(Part of a data file)
━━━

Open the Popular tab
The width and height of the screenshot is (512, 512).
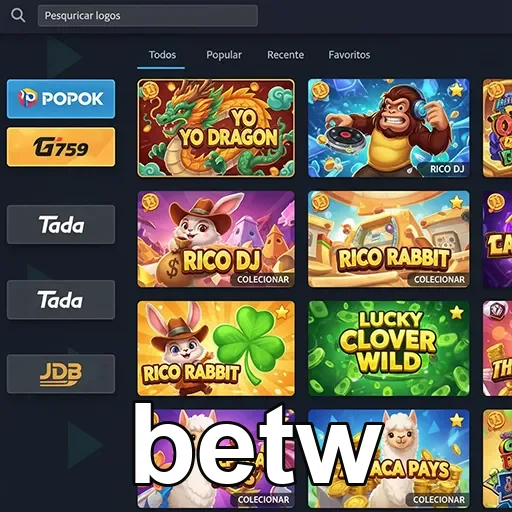pyautogui.click(x=224, y=55)
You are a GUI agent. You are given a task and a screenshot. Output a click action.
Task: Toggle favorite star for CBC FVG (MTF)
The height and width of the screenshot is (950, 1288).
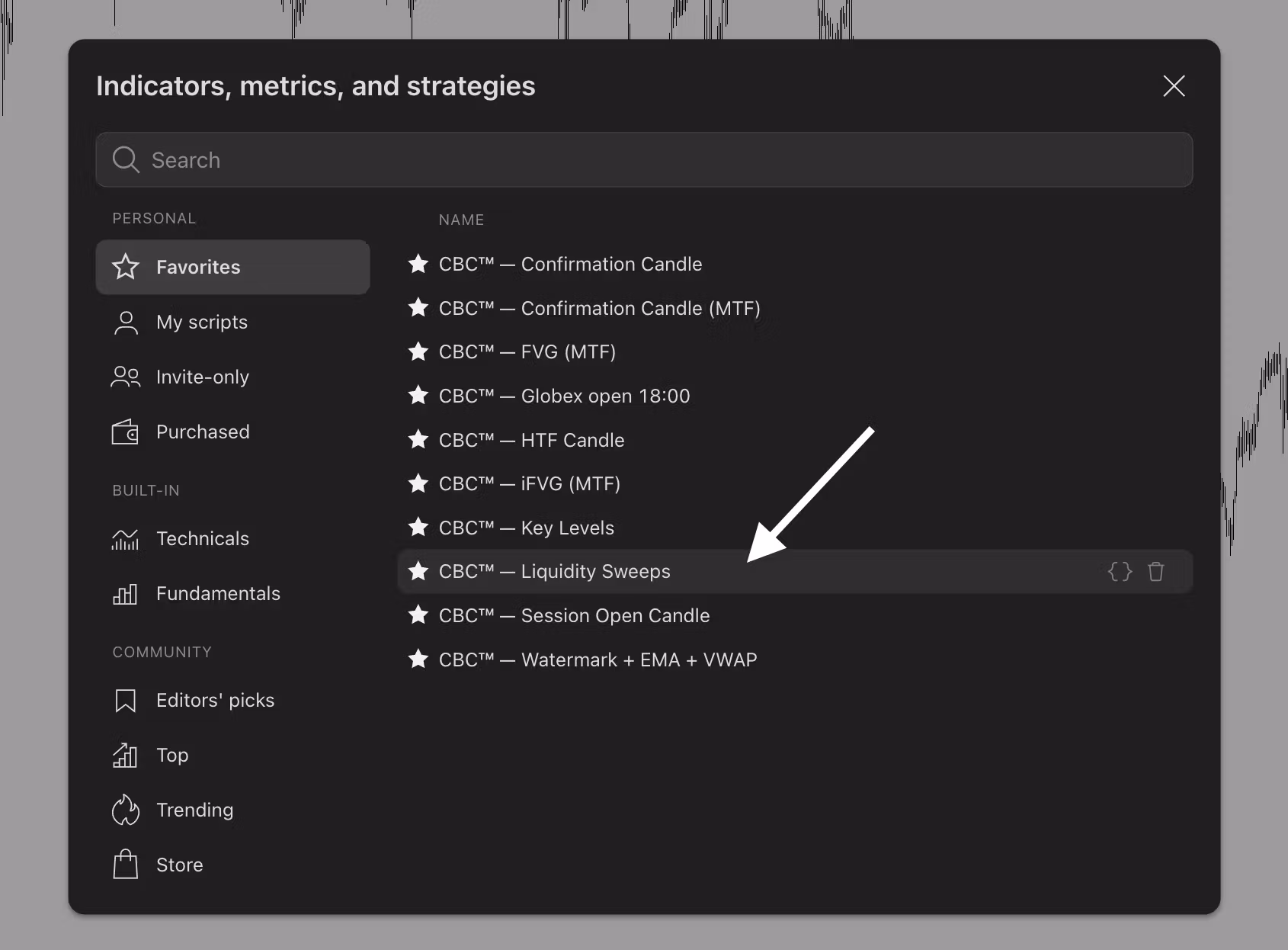coord(418,352)
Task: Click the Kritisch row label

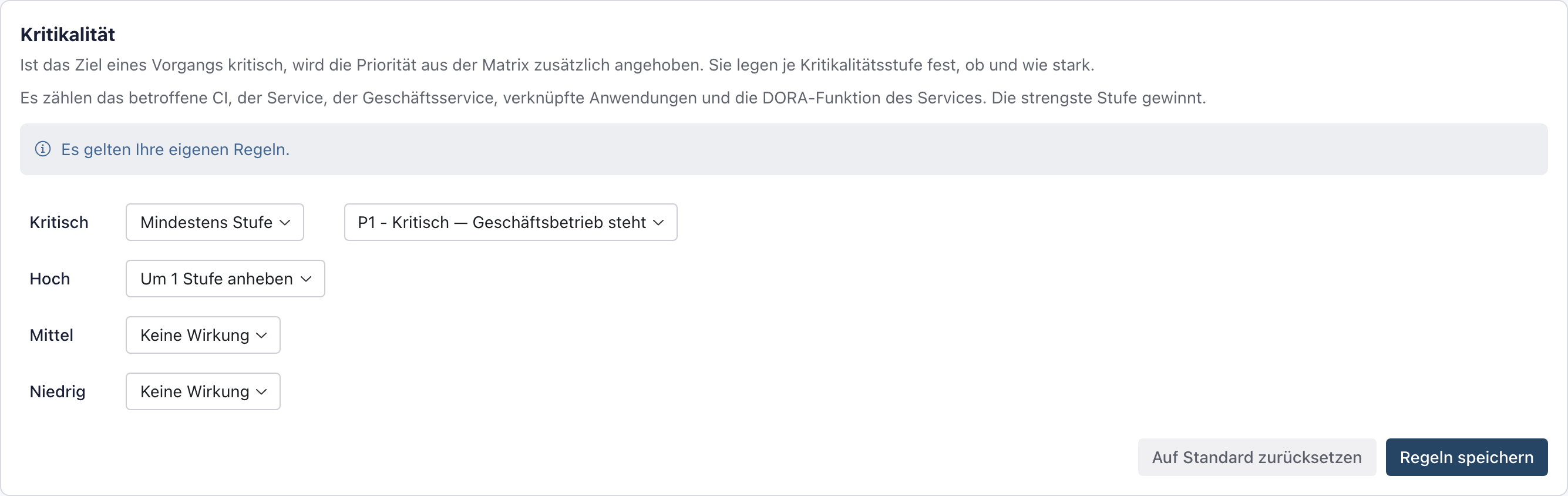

━━━

_Problem to work on_: Can you copy all the rows above line for line, changing nothing, and leave the pictures out?

_Result for this exercise_:
Open the Popular tab
The width and height of the screenshot is (512, 512).
pyautogui.click(x=224, y=55)
You are a GUI agent. You are given a task and a screenshot. Output a click action.
Task: Toggle favorite star for CBC FVG (MTF)
The height and width of the screenshot is (950, 1288).
coord(418,352)
Task: Click the Kritisch row label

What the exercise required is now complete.